Copy exactly the stretch of lines from the one holding "You are a GUI" through the last line of the data below, inclusive. Leave out pictures.

------------------------

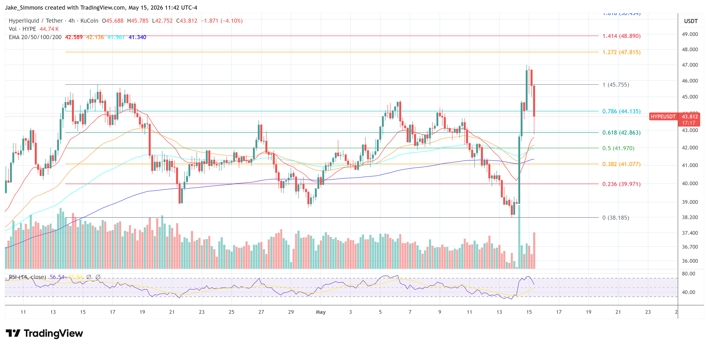The width and height of the screenshot is (709, 348).
Task: Toggle the Vol · HYPE volume legend
Action: 22,29
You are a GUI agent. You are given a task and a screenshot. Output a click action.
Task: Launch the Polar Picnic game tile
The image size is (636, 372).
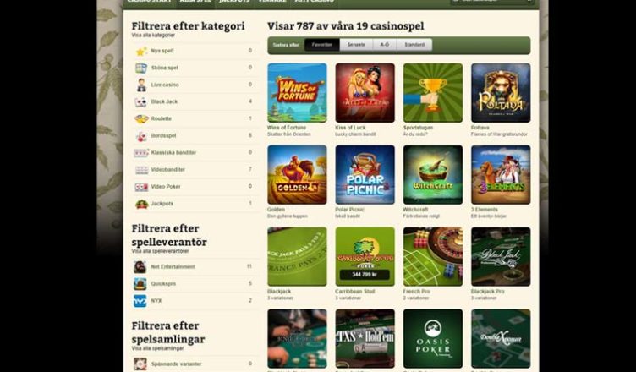pos(365,174)
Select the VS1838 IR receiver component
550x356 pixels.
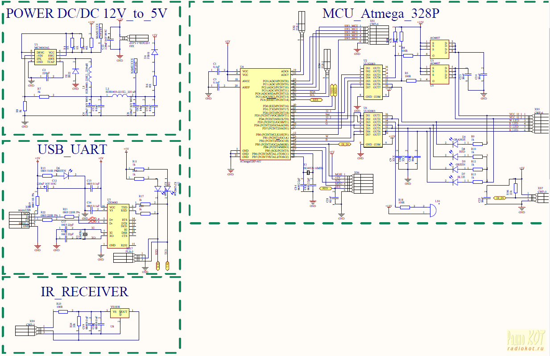pos(120,312)
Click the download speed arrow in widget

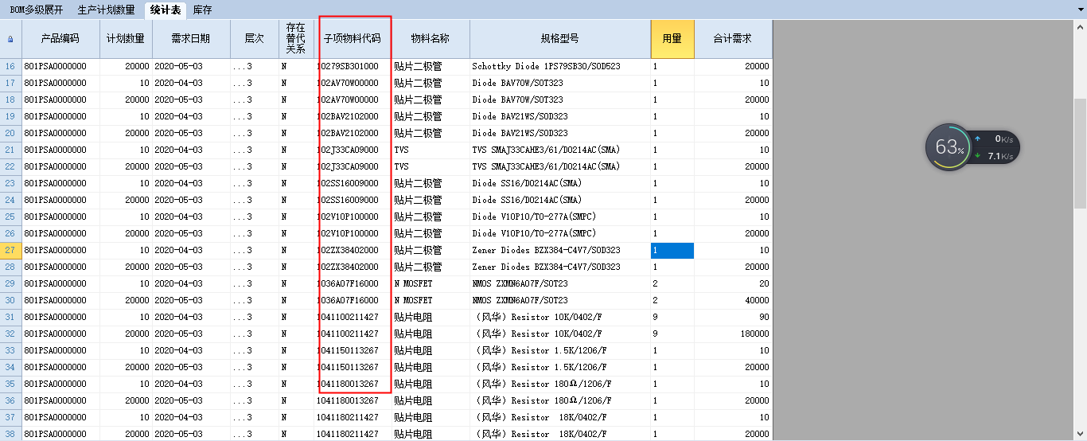[977, 156]
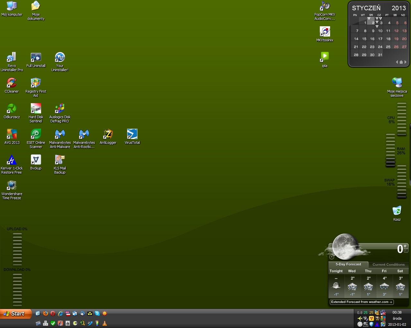
Task: Go to previous month in calendar widget
Action: (397, 62)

------------------------

- EXERCISE SOLUTION -
You are a GUI agent. You are given a task and a screenshot. Output a click action.
Task: Launch the Polar Picnic game tile
The image size is (636, 372).
pos(365,174)
Select the VS1838 IR receiver component
550x356 pixels.
pos(120,312)
Click the download speed arrow in widget

[977, 156]
Task: Go to previous month in calendar widget
Action: (397, 62)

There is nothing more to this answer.